I was looking at ways we could use streaming when fetching files via SFTP. At Workday we run many thousands of these jobs each day and the general pattern is to download the data from the remote SFTP server, encrypt and compress it on the fly, then forward the downloaded files to an internal object storage service akin to S3 or to an internal HDFS system. These files are then further processed by integrations or other services. With the ever-growing amount of data that our customers process we have seen the volumes of data transferred for these jobs grow substantially over time. In order to stay on top of our customers requirements we continually evaluate the performance and resiliency of our services and look for opportunities to improve them. It was one such effort recently that prompted my research of the benefits of using a streaming approach.

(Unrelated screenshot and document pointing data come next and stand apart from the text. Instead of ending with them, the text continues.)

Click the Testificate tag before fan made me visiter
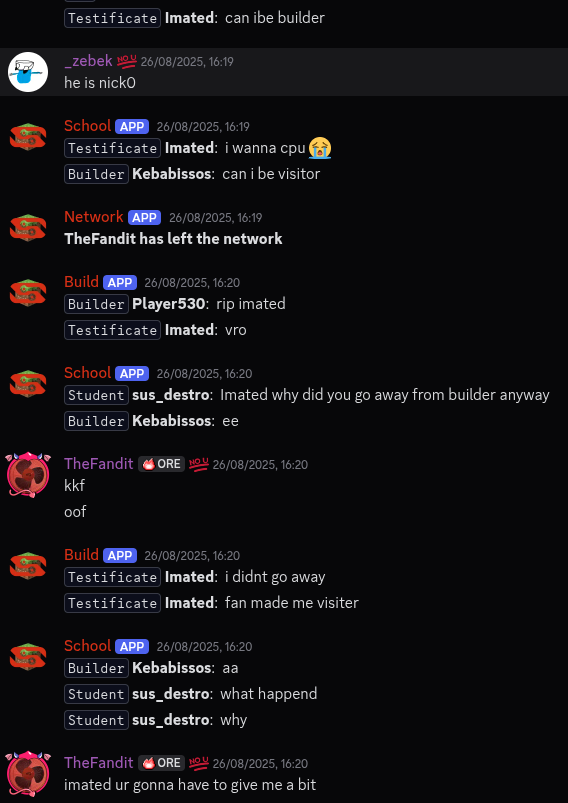568x803 pixels. 112,603
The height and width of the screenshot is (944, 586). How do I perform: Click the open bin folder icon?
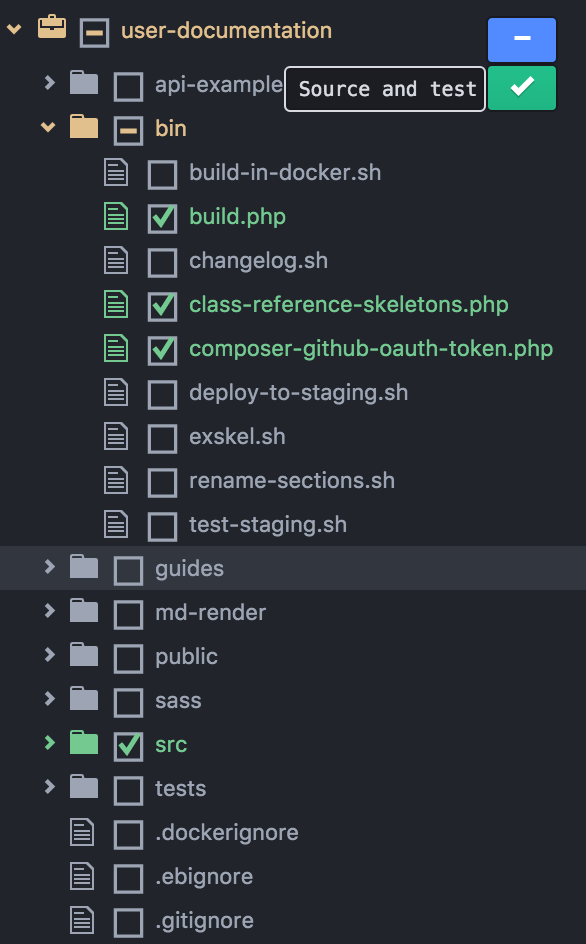(84, 127)
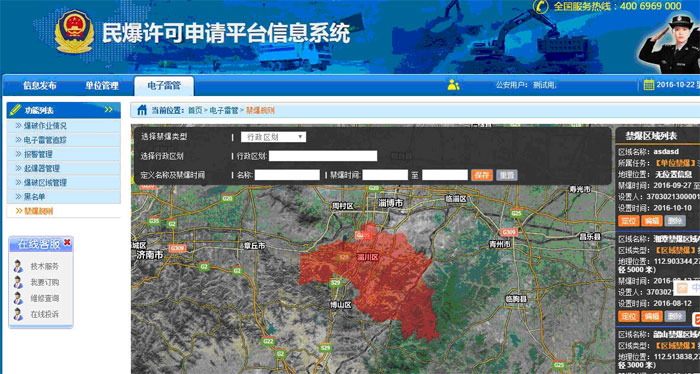Click the 行政区划 text input field
This screenshot has height=374, width=700.
coord(323,156)
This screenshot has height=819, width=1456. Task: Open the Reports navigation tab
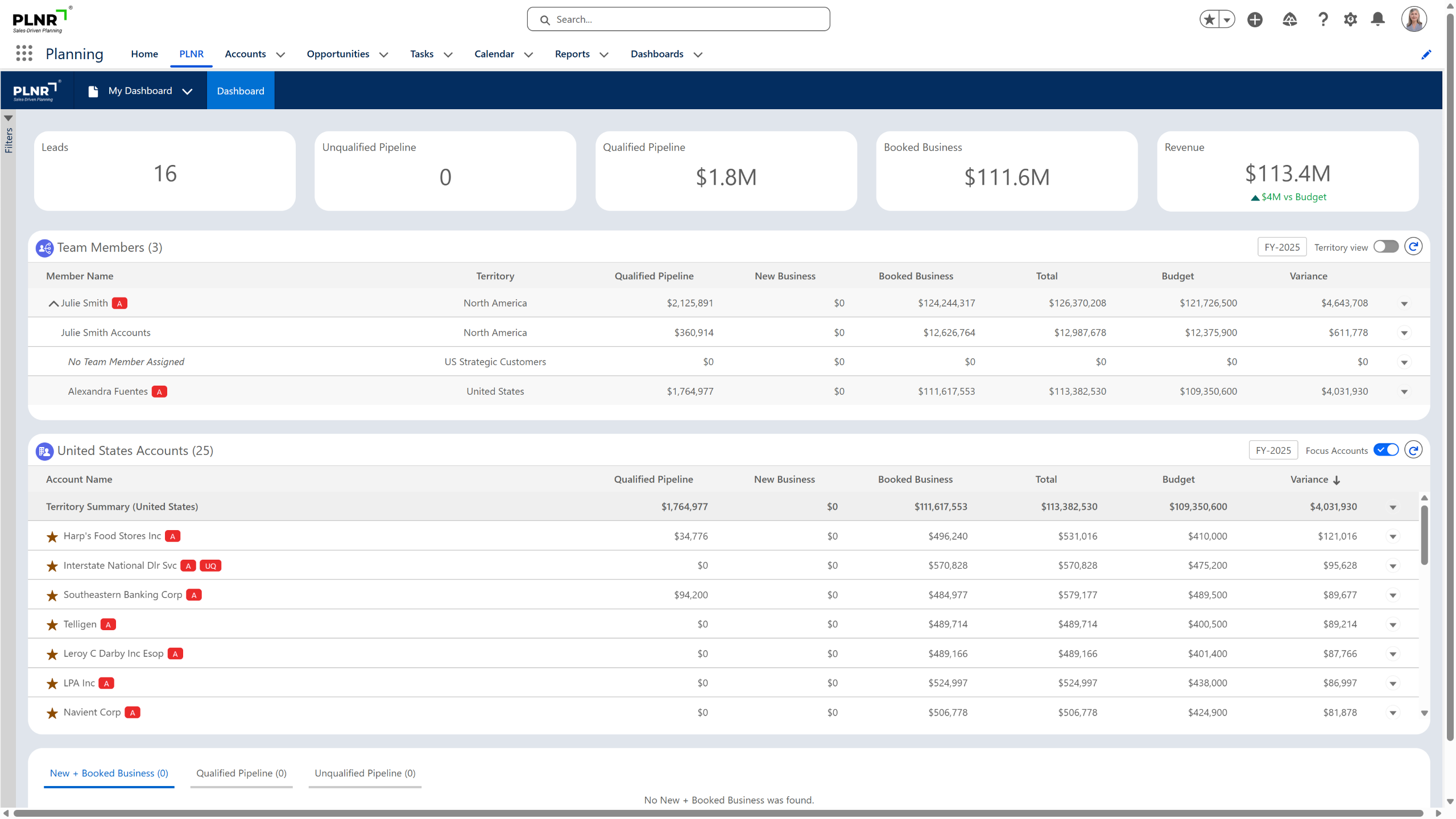572,54
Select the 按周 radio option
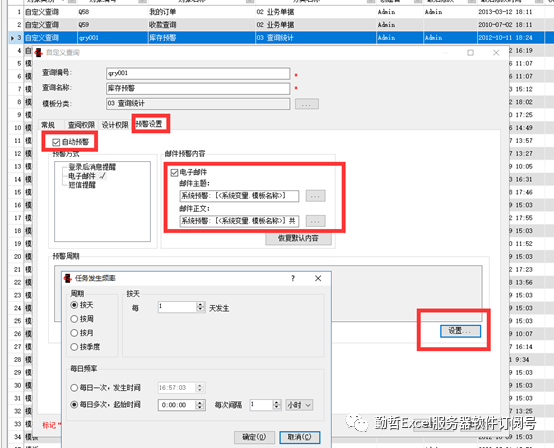Screen dimensions: 554x448 point(74,319)
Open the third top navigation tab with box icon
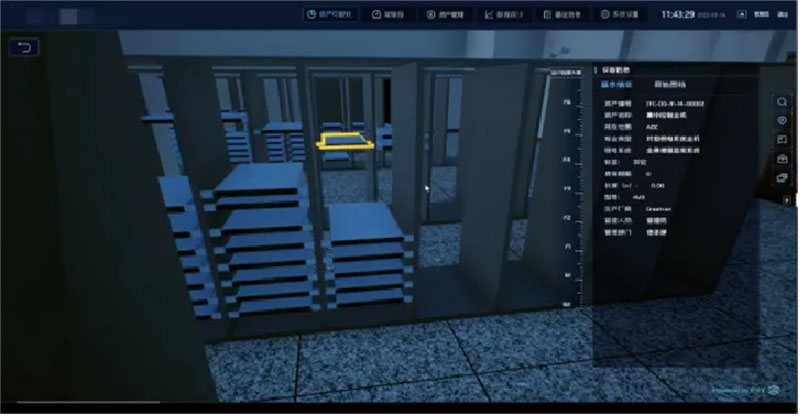Image resolution: width=800 pixels, height=417 pixels. tap(445, 15)
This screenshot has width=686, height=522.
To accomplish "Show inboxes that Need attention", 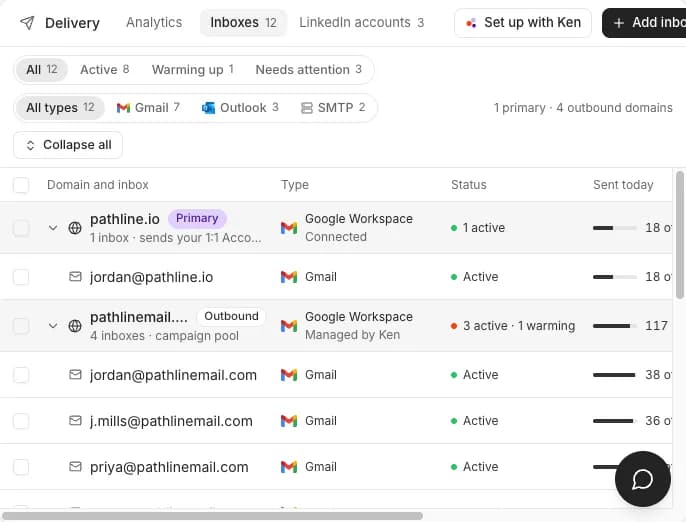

I was experimenting with Alpakka which declares itself as “an open source initiative to implement stream-aware, reactive, integration pipelines for Java and Scala”. Alpakka offers an FTP connector which also handles SFTP. During my testing I found the SFTP streaming to be incredibly slow, substantially slower than the command-line tool sftp. When I looked at the internals to figure out what was happening I discovered that Alpakka uses SSHJ as the SFTP client, so I set up a simple SFTP transfer using SSHJ to see if the problem was in that library. However, I found that SSHJ was faster than when I used Alpakka. So there must be a bottleneck somewhere in Alpakka or how it was using SSHJ. So I set about investigating why it was slow and how I could improve it.

What can make SFTP slow?

SFTP stands for SSH File Transfer Protocol and it’s a protocol for sending/receiving binary packets over a secure channel provided by SSH. SFTP does not operate on whole files (like FTP/FTPS) but rather on file handles and offsets. So when you want to download a file for example, the SFTP client will do this by requesting a chunk of that file at a given offset, then the next chunk and so on until it has the whole file. Under the covers, some clients need each chunk to be returned before it requests the next one, serially requesting every chunk until the whole file is retrieved. If there is close to zero latency between client and server then this may give you acceptable performance, however as latency increases, there is a delay equivalent to the round-trip-time between the client and the server between each read request. As a result of this one-packet-at-a-time approach, clients can experience significant slowdowns when latency increases. To mitigate this some clients offer a ‘pipe-lining’ feature (it may be called something else depending on the client) where more than one read request will be sent by the client without requiring an acknowledgement of the previous read request first. This allows more than one in-flight read request and therefore reduces the impact of latency on the throughput possible.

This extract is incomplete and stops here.